*PROMPT 1*:
Answer these questions about the Venezuela column:
(a) Which countries joined in supporting Guaido?
(b) On what day did Mike Pence speak at the Security Council's special session on Venezuela?
(c) Which article of the U.N. Charter did Pence cite?

Yet Maduro is unfazed, blaming the plight of “his” people on outside forces aligning against him and his regime. Sounds a lot like Kim Jong Un.

In January, the Trump administration withdrew “U.S. recognition of Maduro,” and instead, “threw its support behind self-declared interim president Juan Guaido, leader of the opposition and of the National Assembly.”

Joining in support of Guaido are the countries of Argentina, Brazil, Canada, Chile and Colombia. Our friends, the Mexican government, opted to continue their support of communist Maduro. Nice to know we can always count on our neighbors.

This is all well and good, but it’s where it should stop. The United States has no right to involve ourselves any further than a public pronouncement of support for Guaido.

But as we know, it hasn’t stopped there. On Wednesday, April 10th, “speaking at a Special Session of the United Nations Security Council on the Crisis in Venezuela, Vice President Mike Pence issued a scathing condemnation of the Maduro regime in Venezuela and one of the most stunningly blunt statements in the history of the U.N., looking directly at the ambassador from the Maduro regime and telling him, ‘With all due respect, Mr. Ambassador, you shouldn’t be here. You should return to Venezuela and tell Nicolás Maduro that his time is up.’”

Any time someone begins a statement with, “With all due respect,” you know they mean the exact opposite.

Many cheered Pence’s declaration. However, this is my disagreement with the Trump administration. Whether Maduro is a good or bad guy is completely irrelevant. Representatives of the United States have no business telling a ruler of another country “that his time is up,” unless we’ve declared war.

But this has been a problem for American leaders and American foreign policy for decades. We can’t seem to mind our business. Out of one side of their mouths they exclaim that we can’t be the world’s police force, and from the other, we end up declaring just that.

Pence said, in accordance with Article 24 of the U.N. Charter, that the Security Council has a, “responsibility for the maintenance of international peace and security.” International peace maybe, but the Venezuela issue is not an international issue.

I feel for the people of Venezuela, but this is none of our concern, as the strife suffered by the people at the hands of Maduro is an internal matter, not international.

Enough with the regime changes Mr. President. Although this one looks like it may actually work, have we learned nothing from past administrations – to mind our business and just stop trying to spread democracy. Unless and until Maduro ventures beyond his own borders, we need to just knock off the rhetoric like not ruling out the use of our military, and “his time is up.”

Whenever possible, we should defer to the genius of our first and best president, George Washington, and abide by his foreign policy advice. The United States should remain neutral in foreign affairs as much as possible, and that America not involve itself in the internal affairs of other nations.

Good advice that sadly will not likely be followed.

*SOURCE RECORDS*:
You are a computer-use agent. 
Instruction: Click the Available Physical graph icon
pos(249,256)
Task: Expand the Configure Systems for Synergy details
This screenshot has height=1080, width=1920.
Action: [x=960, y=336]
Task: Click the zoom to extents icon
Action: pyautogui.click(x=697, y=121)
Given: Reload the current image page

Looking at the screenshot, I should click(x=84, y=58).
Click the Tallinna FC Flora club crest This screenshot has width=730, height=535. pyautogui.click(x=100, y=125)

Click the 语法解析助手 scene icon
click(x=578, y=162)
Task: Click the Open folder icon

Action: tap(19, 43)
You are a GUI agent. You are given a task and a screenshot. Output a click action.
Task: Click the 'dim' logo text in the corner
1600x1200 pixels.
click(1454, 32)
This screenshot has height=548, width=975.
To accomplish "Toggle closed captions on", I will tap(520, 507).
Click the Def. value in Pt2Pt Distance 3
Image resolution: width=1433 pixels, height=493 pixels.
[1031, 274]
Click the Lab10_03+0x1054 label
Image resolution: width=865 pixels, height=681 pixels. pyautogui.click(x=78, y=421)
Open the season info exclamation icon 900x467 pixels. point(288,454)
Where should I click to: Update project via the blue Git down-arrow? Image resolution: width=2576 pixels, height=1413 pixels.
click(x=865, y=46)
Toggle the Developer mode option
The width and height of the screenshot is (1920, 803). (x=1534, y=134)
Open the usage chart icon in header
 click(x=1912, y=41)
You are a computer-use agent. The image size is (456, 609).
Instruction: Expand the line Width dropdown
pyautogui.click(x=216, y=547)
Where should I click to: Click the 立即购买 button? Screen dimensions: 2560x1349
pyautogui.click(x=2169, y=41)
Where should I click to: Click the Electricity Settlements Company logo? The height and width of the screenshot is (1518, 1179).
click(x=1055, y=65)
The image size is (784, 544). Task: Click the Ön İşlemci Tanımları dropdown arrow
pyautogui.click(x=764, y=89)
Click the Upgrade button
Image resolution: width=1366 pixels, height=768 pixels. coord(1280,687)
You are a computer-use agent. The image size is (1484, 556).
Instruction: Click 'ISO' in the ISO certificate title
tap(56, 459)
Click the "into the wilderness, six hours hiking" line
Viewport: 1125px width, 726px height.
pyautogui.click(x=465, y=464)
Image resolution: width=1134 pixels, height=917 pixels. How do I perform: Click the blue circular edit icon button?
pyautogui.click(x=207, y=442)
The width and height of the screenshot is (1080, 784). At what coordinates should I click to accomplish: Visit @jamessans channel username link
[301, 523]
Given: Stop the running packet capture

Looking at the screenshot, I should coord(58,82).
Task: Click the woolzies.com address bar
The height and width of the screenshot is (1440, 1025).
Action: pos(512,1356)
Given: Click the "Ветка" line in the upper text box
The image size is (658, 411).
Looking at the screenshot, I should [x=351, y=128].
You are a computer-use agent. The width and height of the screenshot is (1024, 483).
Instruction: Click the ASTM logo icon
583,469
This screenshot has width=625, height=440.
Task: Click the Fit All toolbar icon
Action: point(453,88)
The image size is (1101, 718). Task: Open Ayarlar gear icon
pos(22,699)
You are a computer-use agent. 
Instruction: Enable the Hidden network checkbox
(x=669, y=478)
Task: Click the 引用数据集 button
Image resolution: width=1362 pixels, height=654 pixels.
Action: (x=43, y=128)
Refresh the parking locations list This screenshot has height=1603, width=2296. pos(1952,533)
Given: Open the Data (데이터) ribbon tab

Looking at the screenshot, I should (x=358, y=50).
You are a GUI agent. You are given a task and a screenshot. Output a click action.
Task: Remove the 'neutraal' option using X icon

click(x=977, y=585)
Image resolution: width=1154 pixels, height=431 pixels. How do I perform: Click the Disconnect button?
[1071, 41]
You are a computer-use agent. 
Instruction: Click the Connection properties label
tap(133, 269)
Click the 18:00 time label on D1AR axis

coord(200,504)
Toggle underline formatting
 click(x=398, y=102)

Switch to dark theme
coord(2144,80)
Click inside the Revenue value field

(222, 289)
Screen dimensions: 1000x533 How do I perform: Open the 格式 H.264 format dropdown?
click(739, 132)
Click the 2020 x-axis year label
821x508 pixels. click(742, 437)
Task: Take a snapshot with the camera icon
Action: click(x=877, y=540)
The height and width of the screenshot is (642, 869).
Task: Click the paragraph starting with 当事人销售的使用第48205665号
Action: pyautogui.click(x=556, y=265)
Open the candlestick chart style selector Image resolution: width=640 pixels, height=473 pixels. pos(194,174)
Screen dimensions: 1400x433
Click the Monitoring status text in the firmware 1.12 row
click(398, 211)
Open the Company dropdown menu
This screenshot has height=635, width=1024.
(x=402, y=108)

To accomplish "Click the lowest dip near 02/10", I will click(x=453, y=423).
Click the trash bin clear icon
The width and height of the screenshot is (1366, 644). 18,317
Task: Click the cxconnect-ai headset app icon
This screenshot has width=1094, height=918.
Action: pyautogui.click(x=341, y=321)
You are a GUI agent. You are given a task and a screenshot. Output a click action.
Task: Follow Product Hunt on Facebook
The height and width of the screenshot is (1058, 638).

*PROMPT 2*:
Duplicate the rows, from the first one down to the line that holds "click(1454, 32)", inclusive.

*TASK RESPONSE 1*:
(a) Argentina, Brazil, Canada, Chile and Colombia.
(b) Wednesday, April 10th.
(c) Article 24.

*TASK RESPONSE 2*:
You are a computer-use agent. 
Instruction: Click the Available Physical graph icon
pos(249,256)
Task: Expand the Configure Systems for Synergy details
This screenshot has height=1080, width=1920.
Action: [x=960, y=336]
Task: Click the zoom to extents icon
Action: pyautogui.click(x=697, y=121)
Given: Reload the current image page

Looking at the screenshot, I should click(x=84, y=58).
Click the Tallinna FC Flora club crest This screenshot has width=730, height=535. pyautogui.click(x=100, y=125)

Click the 语法解析助手 scene icon
click(x=578, y=162)
Task: Click the Open folder icon

Action: tap(19, 43)
You are a GUI agent. You are given a task and a screenshot. Output a click action.
Task: Click the 'dim' logo text in the corner
1600x1200 pixels.
click(1454, 32)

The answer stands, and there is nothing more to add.